ОТРЫВОК:
<<<<
Записки археографа — страница 79 из 107

На январском Пленуме 1955 г. Хрущев напал на Маленкова, обвинив в том, что тот был виновен в организации «ленинградского дела». Благодаря этому, Хрущёву удалось снять Маленкова с должности Председателя Совета Министров. В июле того же года объектом критики, и опять-таки за прошлое, за следование в фарватере сталинской политики, становится Молотов. Он был снят с поста министра иностранных дел и заменён Д. Т. Шепиловым, которого считали ближайшим помощником Хрущёва. «Проблема Сталина» приобретала особый политический смысл и актуальность. И не Сталин в этот момент интересовал первого секретаря ЦК КПСС Хрущёва, а соратники Сталина и его, Хрущёва, соперники. Впрочем, критика соратников была тайной в полном смысле этого слова, за семью печатями, критикой секретной, для посвящённых.

Логика политической борьбы требовала следующего шага – сказать об этом вслух.

История доклада Хрущёва на XX съезде – это особая тема, нашпигованная почти детективными подробностями. Отмечу только, что Хрущёв выступал со своим «секретным докладом» перед делегатами уже после официального окончания съезда. Замечу и то, что люди, писавшие Хрущёву проект его доклада[944], сделали всё, чтобы свести вопрос о репрессиях к временам 30-х гг. Виноватыми объявлялись Сталин и наркомы внутренних дел Ежов и Берия. Тщательно обходился вопрос об участии в репрессиях Маленкова, Молотова, Ворошилова, Кагановича и, конечно, самого Хрущёва.
>>>>
ИСХОДНЫЕ ДАННЫЕ:
<<<<
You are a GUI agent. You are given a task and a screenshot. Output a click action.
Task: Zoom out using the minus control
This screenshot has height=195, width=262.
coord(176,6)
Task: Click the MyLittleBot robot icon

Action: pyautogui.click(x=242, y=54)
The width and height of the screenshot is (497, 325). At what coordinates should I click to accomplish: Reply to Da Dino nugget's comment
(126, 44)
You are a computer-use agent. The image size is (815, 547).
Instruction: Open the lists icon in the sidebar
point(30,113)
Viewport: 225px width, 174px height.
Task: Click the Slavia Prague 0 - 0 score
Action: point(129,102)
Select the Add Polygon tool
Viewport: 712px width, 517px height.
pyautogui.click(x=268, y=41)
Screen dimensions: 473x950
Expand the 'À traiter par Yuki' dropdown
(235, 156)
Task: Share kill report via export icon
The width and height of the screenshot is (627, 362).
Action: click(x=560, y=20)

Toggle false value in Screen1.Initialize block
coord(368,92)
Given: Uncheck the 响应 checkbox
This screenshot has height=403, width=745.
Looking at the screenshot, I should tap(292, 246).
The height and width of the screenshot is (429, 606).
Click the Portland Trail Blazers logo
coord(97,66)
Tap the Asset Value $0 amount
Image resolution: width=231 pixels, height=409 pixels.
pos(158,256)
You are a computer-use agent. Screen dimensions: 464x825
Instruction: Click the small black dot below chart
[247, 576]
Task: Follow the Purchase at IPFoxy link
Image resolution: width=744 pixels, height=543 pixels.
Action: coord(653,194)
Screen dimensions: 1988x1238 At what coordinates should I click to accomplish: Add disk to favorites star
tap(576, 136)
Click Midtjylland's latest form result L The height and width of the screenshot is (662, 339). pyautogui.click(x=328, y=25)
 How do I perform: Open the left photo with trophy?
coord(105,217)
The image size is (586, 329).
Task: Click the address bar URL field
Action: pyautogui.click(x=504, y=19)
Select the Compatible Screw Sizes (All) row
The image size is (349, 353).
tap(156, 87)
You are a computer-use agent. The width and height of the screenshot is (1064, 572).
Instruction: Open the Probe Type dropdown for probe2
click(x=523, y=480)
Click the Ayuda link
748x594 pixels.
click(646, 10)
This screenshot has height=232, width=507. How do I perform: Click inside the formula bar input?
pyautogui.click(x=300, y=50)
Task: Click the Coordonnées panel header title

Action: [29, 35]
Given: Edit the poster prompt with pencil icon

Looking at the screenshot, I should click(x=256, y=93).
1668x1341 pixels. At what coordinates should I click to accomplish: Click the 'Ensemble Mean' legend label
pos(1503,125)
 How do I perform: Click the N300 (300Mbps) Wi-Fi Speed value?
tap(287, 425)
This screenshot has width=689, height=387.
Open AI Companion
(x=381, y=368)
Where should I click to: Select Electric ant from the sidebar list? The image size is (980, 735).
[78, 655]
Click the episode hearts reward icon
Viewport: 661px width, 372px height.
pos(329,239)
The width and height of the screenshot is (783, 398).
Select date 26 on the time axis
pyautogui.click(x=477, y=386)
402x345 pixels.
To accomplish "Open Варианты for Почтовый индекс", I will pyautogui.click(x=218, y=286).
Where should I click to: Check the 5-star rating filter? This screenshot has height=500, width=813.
>>>>
ЗАДАНИЕ 1: Повторите без изменений часть отрывка о борьбе Хрущёва с соратниками Сталина, начиная со слов «На январском Пленуме» и до слов «секретной, для посвящённых.» включительно.
ЗАДАНИЕ 2: Подсчитайте строки данных, в которых есть строка «sidebar», с учетом регистра. Укажите только число.

ПРАВИЛЬНЫЙ ОТВЕТ 1:
На январском Пленуме 1955 г. Хрущев напал на Маленкова, обвинив в том, что тот был виновен в организации «ленинградского дела». Благодаря этому, Хрущёву удалось снять Маленкова с должности Председателя Совета Министров. В июле того же года объектом критики, и опять-таки за прошлое, за следование в фарватере сталинской политики, становится Молотов. Он был снят с поста министра иностранных дел и заменён Д. Т. Шепиловым, которого считали ближайшим помощником Хрущёва. «Проблема Сталина» приобретала особый политический смысл и актуальность. И не Сталин в этот момент интересовал первого секретаря ЦК КПСС Хрущёва, а соратники Сталина и его, Хрущёва, соперники. Впрочем, критика соратников была тайной в полном смысле этого слова, за семью печатями, критикой секретной, для посвящённых.

ПРАВИЛЬНЫЙ ОТВЕТ 2: 2